(Document and screenshot pointing lines)

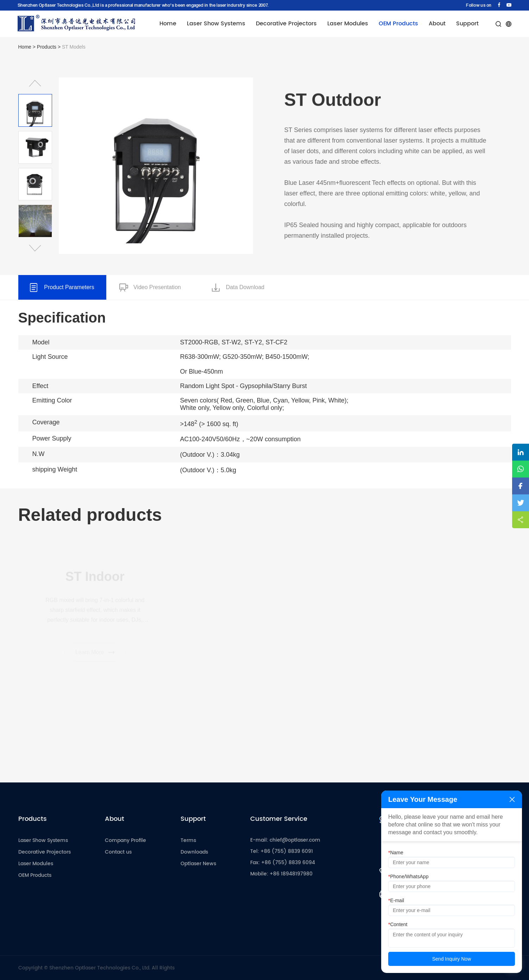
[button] (35, 83)
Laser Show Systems (216, 24)
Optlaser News (198, 864)
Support (467, 24)
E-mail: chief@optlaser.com (285, 840)
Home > (27, 47)
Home (168, 24)
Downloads (194, 852)
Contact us (118, 852)
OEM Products (398, 24)
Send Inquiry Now (451, 959)
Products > (49, 47)
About (437, 24)
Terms (188, 840)
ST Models (74, 47)
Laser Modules (348, 24)
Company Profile (125, 840)
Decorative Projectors (286, 24)
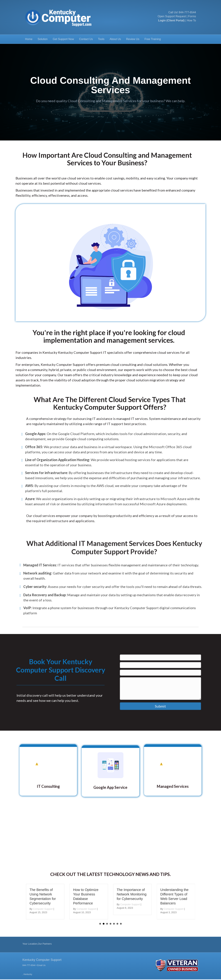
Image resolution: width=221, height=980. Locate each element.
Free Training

● **Your instructions**: Resize the coordinates in all of these lines by multiplying each number by 1.35 and rounding to whole numbers, with halves rounded up. Write out every line again, including the ones with no coordinates, but leave out the pictures.

● **Answer for this exercise**:
[button] (47, 112)
Laser Show Systems (292, 32)
Optlaser News (267, 1166)
Support (630, 32)
E-mail: chief@optlaser.com (385, 1134)
Home > (36, 63)
Home (227, 32)
Downloads (262, 1150)
Contact us (159, 1150)
OEM Products (537, 32)
Send Inquiry Now (609, 1295)
Products > (66, 63)
About (590, 32)
Terms (254, 1134)
ST Models (100, 63)
Laser Modules (470, 32)
Company Profile (169, 1134)
Decorative Projectors (386, 32)
Image resolution: width=221, height=980. Locate each element.
Free Training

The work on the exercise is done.